Para as juristas especialistas em direito fiscal da Abreu Advogados, Alexandra Courela e Susana Duarte, “é inegável que, não obstante todas as incertezas geradas pela falta de regulamentação legal e fiscal, Portugal continua a atrair muitos investidores em criptomoedas e outros ativos digitais”, ainda que considerem que “esta situação de falta de regulamentação não pode manter-se por muito mais tempo”.
Neste contexto, afirmam, o legislador “tem a oportunidade” de posicionar Portugal à frente de outros países, “aproveitando e consolidando o ambiente ‘crypto-friendly’ que já existe hoje, fruto também de iniciativas, como a Web Summit e da criação de diversos ‘tech hubs’ pelo país”.

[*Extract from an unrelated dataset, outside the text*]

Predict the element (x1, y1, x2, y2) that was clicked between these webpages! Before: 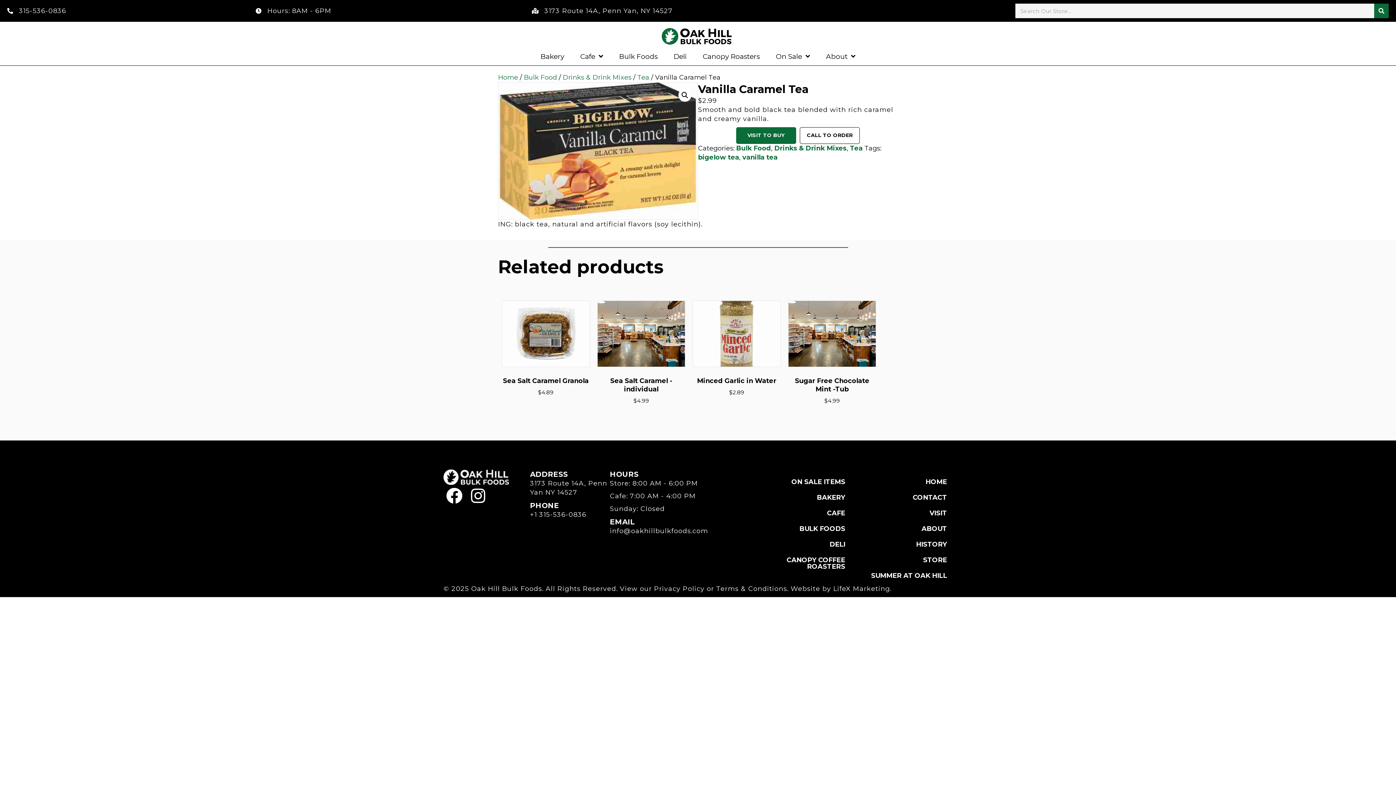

“É importante que o legislador esteja ciente que um regime que seja fortemente penalizador das criptomoedas e de outros ativos digitais pode ter como efeito a procura de outras jurisdições, com a consequente reversão do investimento feito no digital em Portugal”, referiram à Lusa, lembrando que a tecnologia da blockchain subjacente [às criptomoedas] vai muito além daquelas e tem inúmeras aplicações práticas.

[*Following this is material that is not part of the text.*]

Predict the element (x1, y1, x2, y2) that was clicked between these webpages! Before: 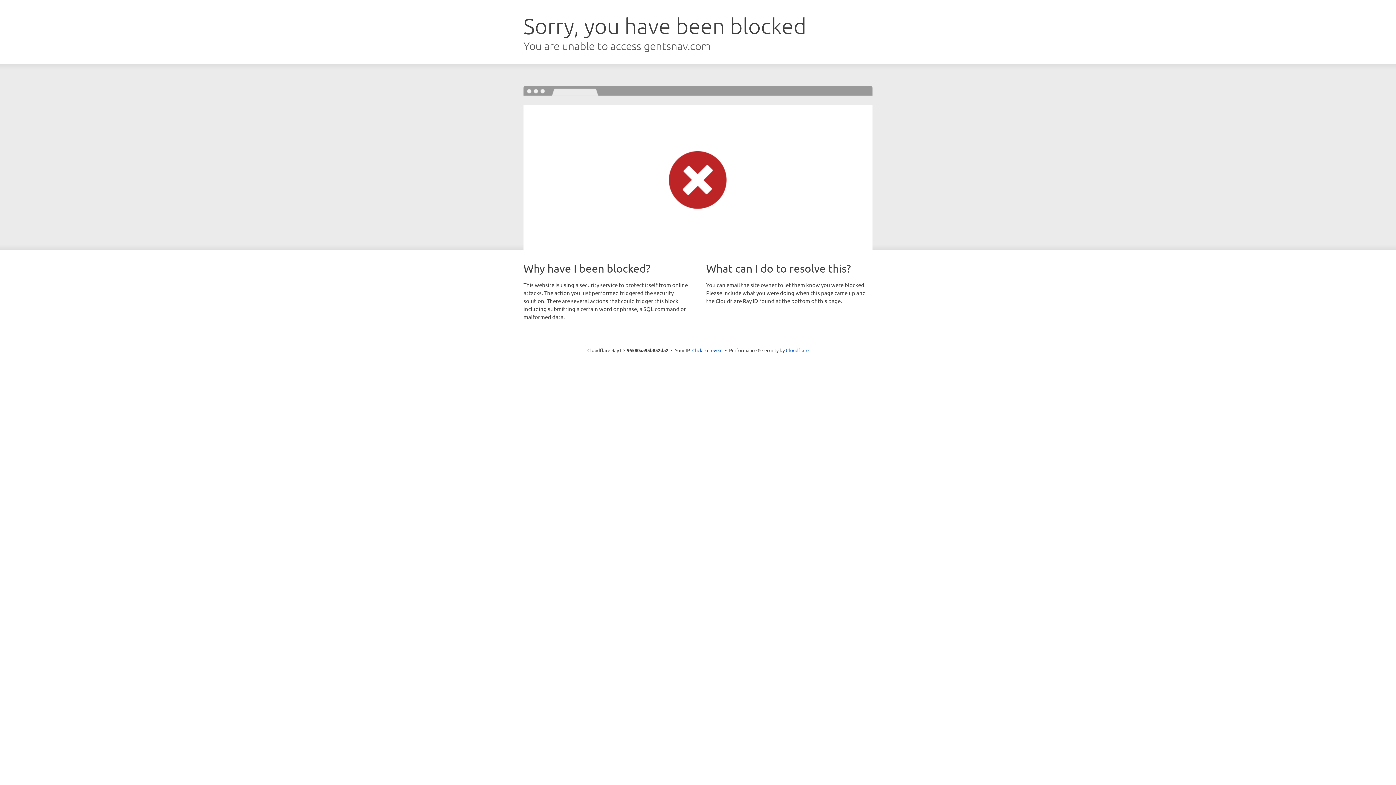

Susana Estêvão Gonçalves, associada coordenadora de Direito Fiscal da CMS Rui Pena & Arnaut, refere, por seu lado, que, “em matéria de IRS, vigora um princípio de tipicidade, nos termos do qual apenas são tributados os factos tributários especificamente previstos (tipificados) no Código do IRS”.
Assim, ao contrário do que sucede com as mais-valias geradas pela venda de valores mobiliários (como ações, por exemplo) que estão integrados no elenco da definição de mais-valias previsto no Código do IRS, “os rendimentos da venda ou troca de criptomoedas não encontram enquadramento nem nesse elenco (categoria G) nem na definição de rendimentos de capital (categoria E)”.
A jurista sublinha, contudo, que esta inexistência de tributação dos rendimentos de criptomoedas, “não resulta de uma política fiscal ativa neste sentido, e que é não só possível como expectável que, em breve, estes rendimentos passem a ser tributados”.
Já Luís Leon, cofundador da consultora ILYA, chama a atenção para outros desafios que a nova realidade coloca e que não estão resolvidos. Ainda que concorde que a mineração possa ser considerada uma atividade – através da qual se obtém rendimento com as moedas virtuais - não existem propriamente clientes e a remuneração é auferida em ‘tokens’ através da rede (que não é um entidade jurídica).